▶ [Activity]:
From the line containing "Where should I click to: Decrease" to the end of the records below, output each line exactly; include both ends and nothing else.

▶ [Dataset entries]:
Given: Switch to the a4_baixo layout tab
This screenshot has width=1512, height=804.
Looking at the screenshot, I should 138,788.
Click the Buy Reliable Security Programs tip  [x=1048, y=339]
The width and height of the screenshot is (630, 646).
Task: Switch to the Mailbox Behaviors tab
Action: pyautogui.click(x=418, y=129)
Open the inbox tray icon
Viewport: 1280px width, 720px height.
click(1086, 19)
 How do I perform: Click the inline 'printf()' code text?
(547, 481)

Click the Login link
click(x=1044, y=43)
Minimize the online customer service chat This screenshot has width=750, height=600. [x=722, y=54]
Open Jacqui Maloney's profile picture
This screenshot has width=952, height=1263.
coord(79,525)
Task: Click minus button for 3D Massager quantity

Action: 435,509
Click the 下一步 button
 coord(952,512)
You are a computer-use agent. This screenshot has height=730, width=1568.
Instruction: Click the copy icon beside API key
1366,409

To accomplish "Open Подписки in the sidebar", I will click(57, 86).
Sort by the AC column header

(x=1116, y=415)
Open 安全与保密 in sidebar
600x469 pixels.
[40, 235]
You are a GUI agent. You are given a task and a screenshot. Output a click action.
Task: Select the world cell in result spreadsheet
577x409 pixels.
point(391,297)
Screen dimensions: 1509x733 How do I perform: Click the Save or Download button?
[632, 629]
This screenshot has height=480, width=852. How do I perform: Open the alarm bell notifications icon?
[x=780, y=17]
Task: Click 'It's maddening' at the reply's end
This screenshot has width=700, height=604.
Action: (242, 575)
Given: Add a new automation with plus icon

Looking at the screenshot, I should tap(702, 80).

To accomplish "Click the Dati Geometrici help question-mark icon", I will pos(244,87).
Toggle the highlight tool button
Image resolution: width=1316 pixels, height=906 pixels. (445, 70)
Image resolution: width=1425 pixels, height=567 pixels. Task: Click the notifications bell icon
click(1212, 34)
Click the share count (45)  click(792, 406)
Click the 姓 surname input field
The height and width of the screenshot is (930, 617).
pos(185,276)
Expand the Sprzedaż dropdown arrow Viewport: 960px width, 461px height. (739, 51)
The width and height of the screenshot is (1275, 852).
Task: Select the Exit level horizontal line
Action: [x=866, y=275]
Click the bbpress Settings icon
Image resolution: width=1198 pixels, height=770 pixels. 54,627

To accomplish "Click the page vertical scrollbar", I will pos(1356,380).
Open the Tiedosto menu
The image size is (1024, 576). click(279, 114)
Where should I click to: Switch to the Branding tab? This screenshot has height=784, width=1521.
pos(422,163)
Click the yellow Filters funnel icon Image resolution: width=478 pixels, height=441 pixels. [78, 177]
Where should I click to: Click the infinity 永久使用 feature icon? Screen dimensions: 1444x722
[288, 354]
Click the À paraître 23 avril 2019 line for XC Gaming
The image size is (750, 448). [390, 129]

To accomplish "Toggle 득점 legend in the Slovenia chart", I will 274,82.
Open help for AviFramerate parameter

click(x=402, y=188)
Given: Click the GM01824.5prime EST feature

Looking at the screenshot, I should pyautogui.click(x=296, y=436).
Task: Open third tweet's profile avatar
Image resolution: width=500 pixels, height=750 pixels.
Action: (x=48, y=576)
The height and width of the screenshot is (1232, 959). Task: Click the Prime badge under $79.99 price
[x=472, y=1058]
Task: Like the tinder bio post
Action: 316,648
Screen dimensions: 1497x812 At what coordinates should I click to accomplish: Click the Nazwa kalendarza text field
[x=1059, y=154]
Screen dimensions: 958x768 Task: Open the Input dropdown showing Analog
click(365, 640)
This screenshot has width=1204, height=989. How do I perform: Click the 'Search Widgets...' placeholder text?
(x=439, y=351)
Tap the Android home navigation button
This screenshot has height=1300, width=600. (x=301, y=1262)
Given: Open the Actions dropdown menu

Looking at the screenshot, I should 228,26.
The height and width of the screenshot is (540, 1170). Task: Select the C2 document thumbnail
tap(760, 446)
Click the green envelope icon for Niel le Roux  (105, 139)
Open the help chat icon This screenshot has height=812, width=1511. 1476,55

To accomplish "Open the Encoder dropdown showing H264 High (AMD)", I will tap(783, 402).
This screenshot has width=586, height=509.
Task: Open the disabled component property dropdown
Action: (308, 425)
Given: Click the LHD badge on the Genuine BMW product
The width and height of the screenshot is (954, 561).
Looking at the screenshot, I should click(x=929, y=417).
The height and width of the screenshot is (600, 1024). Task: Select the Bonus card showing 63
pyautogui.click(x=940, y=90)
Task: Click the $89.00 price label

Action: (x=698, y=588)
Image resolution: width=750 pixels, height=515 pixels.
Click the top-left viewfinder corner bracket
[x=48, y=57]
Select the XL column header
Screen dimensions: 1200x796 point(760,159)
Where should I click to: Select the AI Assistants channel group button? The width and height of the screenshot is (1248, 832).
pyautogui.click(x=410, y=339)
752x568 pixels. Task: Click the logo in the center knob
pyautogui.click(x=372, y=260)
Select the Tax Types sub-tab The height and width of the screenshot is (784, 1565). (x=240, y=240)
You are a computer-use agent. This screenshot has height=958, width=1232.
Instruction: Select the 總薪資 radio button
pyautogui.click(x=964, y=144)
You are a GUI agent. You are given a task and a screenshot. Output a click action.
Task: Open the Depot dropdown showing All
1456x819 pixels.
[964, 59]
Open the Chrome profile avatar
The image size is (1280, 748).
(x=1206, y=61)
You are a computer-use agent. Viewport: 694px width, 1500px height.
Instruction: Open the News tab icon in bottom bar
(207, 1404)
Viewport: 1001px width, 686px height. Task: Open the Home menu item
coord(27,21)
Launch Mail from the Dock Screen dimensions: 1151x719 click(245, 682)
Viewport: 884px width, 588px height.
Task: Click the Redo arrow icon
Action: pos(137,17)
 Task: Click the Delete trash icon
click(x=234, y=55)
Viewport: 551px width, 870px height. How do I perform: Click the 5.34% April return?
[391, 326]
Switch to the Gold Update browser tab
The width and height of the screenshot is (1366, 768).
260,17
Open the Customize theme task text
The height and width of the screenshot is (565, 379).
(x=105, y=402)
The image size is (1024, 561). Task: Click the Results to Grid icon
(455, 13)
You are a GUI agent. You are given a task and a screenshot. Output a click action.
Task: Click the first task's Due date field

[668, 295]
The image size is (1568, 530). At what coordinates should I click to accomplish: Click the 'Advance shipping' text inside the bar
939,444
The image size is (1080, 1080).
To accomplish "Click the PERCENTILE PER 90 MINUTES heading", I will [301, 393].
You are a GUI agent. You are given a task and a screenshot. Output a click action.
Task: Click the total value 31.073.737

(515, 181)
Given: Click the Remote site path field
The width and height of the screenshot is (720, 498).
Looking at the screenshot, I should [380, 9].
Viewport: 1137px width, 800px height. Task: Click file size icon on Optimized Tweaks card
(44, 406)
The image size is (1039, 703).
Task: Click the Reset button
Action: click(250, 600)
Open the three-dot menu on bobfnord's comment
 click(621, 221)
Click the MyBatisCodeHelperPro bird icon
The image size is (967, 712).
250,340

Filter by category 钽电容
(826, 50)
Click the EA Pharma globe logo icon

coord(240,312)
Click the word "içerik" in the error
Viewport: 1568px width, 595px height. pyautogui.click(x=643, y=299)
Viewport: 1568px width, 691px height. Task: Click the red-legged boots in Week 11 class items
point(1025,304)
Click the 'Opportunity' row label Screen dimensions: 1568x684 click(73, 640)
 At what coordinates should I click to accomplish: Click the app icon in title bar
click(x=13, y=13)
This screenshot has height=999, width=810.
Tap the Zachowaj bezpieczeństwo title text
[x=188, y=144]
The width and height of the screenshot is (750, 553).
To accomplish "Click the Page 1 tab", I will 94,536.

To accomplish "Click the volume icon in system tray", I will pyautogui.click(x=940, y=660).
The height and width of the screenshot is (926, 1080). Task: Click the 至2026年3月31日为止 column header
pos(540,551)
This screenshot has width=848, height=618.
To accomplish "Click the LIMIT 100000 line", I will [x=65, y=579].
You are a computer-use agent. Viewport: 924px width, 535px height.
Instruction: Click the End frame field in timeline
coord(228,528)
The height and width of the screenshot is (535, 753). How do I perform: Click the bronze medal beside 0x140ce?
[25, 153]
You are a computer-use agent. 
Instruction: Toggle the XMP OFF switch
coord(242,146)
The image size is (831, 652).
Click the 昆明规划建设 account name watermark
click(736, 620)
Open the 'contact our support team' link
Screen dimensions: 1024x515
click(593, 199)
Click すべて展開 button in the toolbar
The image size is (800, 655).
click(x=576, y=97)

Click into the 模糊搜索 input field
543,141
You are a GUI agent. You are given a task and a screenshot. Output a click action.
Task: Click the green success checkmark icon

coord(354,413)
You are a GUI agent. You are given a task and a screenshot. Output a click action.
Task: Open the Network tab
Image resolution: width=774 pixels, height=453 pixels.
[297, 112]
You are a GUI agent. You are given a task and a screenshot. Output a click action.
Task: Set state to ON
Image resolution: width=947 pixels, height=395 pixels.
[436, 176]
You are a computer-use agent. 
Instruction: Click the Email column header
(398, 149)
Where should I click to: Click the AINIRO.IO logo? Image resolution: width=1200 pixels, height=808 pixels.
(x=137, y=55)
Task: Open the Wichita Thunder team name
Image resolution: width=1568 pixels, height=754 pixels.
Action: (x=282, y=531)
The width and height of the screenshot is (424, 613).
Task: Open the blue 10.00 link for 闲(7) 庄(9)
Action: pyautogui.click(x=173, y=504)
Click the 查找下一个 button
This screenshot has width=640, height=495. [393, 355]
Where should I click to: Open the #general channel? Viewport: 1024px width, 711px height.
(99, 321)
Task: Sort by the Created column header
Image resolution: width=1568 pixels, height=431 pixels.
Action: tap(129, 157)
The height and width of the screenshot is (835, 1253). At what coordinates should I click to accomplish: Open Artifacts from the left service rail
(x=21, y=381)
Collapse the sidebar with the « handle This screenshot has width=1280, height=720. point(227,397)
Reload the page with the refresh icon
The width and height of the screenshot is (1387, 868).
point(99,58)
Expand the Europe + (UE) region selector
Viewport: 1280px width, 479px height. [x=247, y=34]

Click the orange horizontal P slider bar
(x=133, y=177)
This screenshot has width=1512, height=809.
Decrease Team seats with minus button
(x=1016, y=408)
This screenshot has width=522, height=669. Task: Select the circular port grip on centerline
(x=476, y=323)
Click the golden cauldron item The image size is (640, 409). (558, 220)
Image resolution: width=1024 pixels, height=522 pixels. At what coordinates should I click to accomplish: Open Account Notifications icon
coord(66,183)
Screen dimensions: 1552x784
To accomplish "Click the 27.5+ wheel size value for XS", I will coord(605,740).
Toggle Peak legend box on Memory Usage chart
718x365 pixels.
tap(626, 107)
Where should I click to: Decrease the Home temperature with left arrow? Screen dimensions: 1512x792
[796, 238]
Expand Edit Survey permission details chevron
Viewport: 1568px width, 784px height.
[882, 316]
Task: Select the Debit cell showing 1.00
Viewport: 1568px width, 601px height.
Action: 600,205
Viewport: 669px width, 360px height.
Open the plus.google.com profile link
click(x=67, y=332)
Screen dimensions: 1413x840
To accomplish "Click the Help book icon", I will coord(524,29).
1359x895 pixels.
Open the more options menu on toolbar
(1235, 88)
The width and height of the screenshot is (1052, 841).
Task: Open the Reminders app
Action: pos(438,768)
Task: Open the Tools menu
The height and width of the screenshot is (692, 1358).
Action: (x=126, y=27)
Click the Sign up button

▶ [Solution]:
Where should I click to: Decrease the Home temperature with left arrow? Screen dimensions: 1512x792
[796, 238]
Expand Edit Survey permission details chevron
Viewport: 1568px width, 784px height.
[882, 316]
Task: Select the Debit cell showing 1.00
Viewport: 1568px width, 601px height.
Action: 600,205
Viewport: 669px width, 360px height.
Open the plus.google.com profile link
click(x=67, y=332)
Screen dimensions: 1413x840
To accomplish "Click the Help book icon", I will coord(524,29).
1359x895 pixels.
Open the more options menu on toolbar
(1235, 88)
The width and height of the screenshot is (1052, 841).
Task: Open the Reminders app
Action: pos(438,768)
Task: Open the Tools menu
The height and width of the screenshot is (692, 1358).
Action: (x=126, y=27)
Click the Sign up button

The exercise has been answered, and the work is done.